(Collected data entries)
================

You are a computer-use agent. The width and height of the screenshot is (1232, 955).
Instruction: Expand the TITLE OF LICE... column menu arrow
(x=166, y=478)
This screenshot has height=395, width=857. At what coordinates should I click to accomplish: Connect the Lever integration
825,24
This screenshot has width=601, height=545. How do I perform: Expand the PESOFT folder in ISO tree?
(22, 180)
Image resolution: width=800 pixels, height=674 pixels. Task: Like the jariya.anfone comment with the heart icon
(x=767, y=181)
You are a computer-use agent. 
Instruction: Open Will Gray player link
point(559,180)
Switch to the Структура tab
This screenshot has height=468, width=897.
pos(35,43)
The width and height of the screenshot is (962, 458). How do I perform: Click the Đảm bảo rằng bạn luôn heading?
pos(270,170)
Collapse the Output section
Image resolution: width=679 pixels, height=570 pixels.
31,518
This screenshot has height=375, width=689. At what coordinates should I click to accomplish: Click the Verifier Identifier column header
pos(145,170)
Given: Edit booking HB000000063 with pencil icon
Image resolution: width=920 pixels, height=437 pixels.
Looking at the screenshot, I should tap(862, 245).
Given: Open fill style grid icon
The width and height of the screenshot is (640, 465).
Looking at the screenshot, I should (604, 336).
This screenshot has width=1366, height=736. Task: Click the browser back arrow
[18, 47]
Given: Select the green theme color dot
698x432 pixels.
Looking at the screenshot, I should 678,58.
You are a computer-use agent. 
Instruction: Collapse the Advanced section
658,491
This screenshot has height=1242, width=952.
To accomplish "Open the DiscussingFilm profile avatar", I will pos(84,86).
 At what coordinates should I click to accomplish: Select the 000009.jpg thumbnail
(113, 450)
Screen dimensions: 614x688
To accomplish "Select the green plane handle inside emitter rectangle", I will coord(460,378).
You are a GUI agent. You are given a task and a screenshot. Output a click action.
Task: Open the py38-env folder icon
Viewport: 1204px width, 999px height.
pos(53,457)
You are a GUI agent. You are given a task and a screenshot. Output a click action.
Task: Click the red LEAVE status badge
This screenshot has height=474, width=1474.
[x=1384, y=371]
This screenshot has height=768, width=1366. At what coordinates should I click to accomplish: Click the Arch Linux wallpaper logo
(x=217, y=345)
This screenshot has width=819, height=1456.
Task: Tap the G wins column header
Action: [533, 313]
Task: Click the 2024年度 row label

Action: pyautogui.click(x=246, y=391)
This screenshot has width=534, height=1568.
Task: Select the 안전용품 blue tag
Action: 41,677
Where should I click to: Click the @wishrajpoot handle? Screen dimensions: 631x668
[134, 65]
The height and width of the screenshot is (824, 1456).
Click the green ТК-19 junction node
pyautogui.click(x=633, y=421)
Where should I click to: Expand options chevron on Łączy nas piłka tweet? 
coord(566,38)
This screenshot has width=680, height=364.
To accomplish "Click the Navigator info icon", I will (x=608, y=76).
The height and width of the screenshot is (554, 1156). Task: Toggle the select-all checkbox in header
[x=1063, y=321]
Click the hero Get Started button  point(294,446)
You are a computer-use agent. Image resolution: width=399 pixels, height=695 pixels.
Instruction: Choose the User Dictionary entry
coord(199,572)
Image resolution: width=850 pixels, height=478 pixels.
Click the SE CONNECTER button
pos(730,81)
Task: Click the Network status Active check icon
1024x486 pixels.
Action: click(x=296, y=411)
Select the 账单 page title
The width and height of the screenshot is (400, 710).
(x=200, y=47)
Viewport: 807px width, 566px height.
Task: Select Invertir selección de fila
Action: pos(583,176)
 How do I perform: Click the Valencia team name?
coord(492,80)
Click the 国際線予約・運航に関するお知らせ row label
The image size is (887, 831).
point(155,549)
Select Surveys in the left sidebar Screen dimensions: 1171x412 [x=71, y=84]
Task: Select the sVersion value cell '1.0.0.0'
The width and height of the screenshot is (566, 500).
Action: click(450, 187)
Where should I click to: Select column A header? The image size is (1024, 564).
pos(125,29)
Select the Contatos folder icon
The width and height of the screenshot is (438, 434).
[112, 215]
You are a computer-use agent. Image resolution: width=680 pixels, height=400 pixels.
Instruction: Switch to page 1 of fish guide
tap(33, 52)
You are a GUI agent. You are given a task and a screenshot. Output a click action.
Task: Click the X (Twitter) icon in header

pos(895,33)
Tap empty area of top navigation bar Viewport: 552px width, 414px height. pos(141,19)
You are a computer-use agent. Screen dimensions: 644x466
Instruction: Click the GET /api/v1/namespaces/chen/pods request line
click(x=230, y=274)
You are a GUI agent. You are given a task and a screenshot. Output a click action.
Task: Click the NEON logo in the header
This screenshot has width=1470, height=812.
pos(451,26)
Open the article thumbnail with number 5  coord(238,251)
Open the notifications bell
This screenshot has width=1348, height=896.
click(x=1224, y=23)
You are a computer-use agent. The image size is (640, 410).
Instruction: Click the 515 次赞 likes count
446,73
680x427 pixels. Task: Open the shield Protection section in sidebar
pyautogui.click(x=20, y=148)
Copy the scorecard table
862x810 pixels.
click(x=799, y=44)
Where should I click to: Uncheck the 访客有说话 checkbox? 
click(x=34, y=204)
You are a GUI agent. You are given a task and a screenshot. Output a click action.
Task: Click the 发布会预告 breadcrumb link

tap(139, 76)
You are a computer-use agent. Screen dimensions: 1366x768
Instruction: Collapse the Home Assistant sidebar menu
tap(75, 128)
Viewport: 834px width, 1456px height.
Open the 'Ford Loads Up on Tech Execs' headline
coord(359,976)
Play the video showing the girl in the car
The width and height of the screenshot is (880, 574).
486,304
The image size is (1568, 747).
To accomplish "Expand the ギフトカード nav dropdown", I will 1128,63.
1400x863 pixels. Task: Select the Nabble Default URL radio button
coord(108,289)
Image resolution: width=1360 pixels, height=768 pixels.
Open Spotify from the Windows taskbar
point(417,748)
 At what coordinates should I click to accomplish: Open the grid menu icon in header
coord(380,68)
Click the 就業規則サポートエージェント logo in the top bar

================

→ **BRIEF**
Scan the data above and report each line in which "status" is present.

→ **RESPONSE TO THE EXERCISE**
Task: Click the red LEAVE status badge
Task: Click the Network status Active check icon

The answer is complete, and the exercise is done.